## [Selection]
= = = = = = =

11. It is, therefore, clear that except for the Sales Representative who satisfy the requirements of the conditions mentioned in the S.P.E. Act are covered within the Industrial Disputes Act, qua the other sales promotion representatives who are excluded u/s 2(d) of the S.P.E. Act as amended by Act No. 48 of 1986, the Industrial Disputes Act will have no application.

12. It was, therefore, obligatory open to the Petitioner as well as for the Labour Court to have recorded a categorical finding as to whether the Petitioner was covered by the definition clause of sales promotion employees u/s 2(d) or excluded therefrom having regard to duties and responsibility performed by him and the total salary drawn which aspect of the matter has completely be ignored. It was obligatory open to the workmen concerned to have been led cogent evidence for establishing that he was covered within the definition of sales promotion employees as contained u/s 2(d) and his case was not excluded under Clause 1 & 2 of the said Section 2(d).

13. The Court may leave the issue at this stage only, in as much as the direction of the Labour Court, in the facts of the case, that the workmen was not entitled to anything towards the back wages is legally justified for the reasons noticed below.

14. From the records of the present petition, it is an admitted position that the services of the Petitioner were brought to an end on 20.7.1995. Although it is alleged that the Petitioner raised a dispute in the year 1995 itself and the said dispute was answered against the workmen by the Labour Court on technical grounds on 5.3.2001 yet neither the award of the Labour Court nor the reference order has been brought on record before this Court. This Court further finds despite the first reference have been answered against the workmen, he made another conciliation application in the year 2002 and again the dispute was referred to the Labour Court u/s 4K of U.P. Industrial Disputes Act. The Petitioner made an application before the Labour Court for the dispute being returned unanswered as it was bad on technical ground. Accordingly, the Adjudication Case No. 10 of 2002 was returned unanswered vide order dated 5.2.2003. The Petitioner thereafter made another conciliation application in the year 2003 (the third application) and again the reference was made initially u/s K-4 which was corrected only under notification dated 14.11.2005. The dispute was registered as Adjudication Case No. 27 of 2005 and has been answered under the award dated 10.2.2010.

= = = = = = =

## [Aim 1]
Change "S.P.E. Act" to "Sales Promotion Employees Act" in the part of the judgment excerpt that opens with the words containing "11. It is, therefore, clear" and closes with "have no application.", and give that part again.

Extracted data entries
= = = = = = =

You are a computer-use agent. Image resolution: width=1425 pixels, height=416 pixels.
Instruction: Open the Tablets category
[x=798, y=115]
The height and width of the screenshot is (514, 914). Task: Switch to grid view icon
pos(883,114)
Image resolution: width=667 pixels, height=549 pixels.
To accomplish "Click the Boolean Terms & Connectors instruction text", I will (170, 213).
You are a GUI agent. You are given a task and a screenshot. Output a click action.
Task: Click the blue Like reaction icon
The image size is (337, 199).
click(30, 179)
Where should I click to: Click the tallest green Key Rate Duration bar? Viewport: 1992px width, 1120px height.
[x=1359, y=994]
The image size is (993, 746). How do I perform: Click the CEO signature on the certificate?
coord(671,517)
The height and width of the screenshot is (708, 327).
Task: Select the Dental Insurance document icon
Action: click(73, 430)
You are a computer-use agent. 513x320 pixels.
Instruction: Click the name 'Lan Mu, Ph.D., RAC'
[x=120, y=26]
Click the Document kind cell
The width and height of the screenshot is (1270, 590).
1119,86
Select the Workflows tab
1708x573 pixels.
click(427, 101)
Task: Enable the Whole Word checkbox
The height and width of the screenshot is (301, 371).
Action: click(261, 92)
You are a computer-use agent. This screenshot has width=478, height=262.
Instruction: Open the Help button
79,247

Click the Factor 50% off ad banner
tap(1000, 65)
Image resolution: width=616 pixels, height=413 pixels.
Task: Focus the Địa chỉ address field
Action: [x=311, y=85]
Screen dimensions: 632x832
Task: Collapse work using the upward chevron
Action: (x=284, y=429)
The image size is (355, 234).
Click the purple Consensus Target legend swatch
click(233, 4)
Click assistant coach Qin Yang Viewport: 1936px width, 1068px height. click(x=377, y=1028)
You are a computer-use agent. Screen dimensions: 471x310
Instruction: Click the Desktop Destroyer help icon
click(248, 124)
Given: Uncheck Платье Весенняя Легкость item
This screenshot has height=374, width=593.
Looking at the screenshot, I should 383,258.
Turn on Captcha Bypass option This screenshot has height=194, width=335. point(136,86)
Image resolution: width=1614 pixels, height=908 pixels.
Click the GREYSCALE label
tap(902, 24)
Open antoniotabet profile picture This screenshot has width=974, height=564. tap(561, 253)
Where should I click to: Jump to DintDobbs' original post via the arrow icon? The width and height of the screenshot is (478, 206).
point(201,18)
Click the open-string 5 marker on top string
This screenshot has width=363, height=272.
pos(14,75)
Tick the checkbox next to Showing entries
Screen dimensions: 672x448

= = = = = = =

## [Aim 2]
Recast the part of the records that opens with the line containing "Click the open-string 5 marker on top string" and closes with the end of the records as a JSON list of strings, with one string per line and blank lines left out.

## [Full response 1]
11. It is, therefore, clear that except for the Sales Representative who satisfy the requirements of the conditions mentioned in the Sales Promotion Employees Act are covered within the Industrial Disputes Act, qua the other sales promotion representatives who are excluded u/s 2(d) of the Sales Promotion Employees Act as amended by Act No. 48 of 1986, the Industrial Disputes Act will have no application.

## [Full response 2]
[
  "Click the open-string 5 marker on top string",
  "This screenshot has width=363, height=272.",
  "pos(14,75)",
  "Tick the checkbox next to Showing entries",
  "Screen dimensions: 672x448"
]